**SUPPLIED DATA**:
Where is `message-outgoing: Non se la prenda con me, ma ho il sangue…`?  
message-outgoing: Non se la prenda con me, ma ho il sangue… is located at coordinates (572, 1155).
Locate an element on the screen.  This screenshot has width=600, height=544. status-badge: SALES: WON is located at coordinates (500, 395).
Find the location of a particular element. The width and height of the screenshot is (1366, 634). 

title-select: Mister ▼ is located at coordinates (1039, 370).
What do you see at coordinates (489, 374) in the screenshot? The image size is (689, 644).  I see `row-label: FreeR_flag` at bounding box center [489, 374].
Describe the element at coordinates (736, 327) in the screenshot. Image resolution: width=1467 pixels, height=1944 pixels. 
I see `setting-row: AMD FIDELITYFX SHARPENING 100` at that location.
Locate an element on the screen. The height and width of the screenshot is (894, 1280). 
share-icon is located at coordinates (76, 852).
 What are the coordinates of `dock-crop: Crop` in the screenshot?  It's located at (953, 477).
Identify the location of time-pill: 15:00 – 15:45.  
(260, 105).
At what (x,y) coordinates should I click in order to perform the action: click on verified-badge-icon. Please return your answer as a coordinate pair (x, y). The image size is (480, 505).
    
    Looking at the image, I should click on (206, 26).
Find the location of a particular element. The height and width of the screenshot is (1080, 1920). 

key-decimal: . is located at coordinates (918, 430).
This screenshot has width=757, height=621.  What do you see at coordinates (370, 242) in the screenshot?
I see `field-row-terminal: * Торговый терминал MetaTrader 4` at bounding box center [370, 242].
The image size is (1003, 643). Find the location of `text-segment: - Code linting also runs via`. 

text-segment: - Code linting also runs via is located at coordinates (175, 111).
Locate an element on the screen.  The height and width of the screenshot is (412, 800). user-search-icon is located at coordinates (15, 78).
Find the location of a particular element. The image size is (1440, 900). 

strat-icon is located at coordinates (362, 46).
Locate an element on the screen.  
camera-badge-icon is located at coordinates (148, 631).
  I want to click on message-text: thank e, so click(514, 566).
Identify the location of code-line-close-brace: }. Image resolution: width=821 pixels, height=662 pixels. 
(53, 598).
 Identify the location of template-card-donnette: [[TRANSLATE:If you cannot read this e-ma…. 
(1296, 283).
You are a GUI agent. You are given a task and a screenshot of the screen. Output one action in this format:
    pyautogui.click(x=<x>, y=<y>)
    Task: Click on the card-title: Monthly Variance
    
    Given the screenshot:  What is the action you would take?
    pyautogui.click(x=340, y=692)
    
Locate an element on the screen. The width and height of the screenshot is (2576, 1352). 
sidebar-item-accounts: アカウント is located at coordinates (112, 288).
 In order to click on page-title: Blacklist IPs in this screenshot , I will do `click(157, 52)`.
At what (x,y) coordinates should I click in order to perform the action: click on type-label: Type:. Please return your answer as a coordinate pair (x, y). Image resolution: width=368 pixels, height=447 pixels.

**YOUR TASK**:
Reproduce the items verbatim, starting at the first line of the items and ending at the line containing "What do you see at coordinates (489, 374)", with both of those lines included.

**YOUR RESPONSE**:
Where is `message-outgoing: Non se la prenda con me, ma ho il sangue…`?  
message-outgoing: Non se la prenda con me, ma ho il sangue… is located at coordinates (572, 1155).
Locate an element on the screen.  This screenshot has width=600, height=544. status-badge: SALES: WON is located at coordinates (500, 395).
Find the location of a particular element. The width and height of the screenshot is (1366, 634). 

title-select: Mister ▼ is located at coordinates (1039, 370).
What do you see at coordinates (489, 374) in the screenshot? The image size is (689, 644).  I see `row-label: FreeR_flag` at bounding box center [489, 374].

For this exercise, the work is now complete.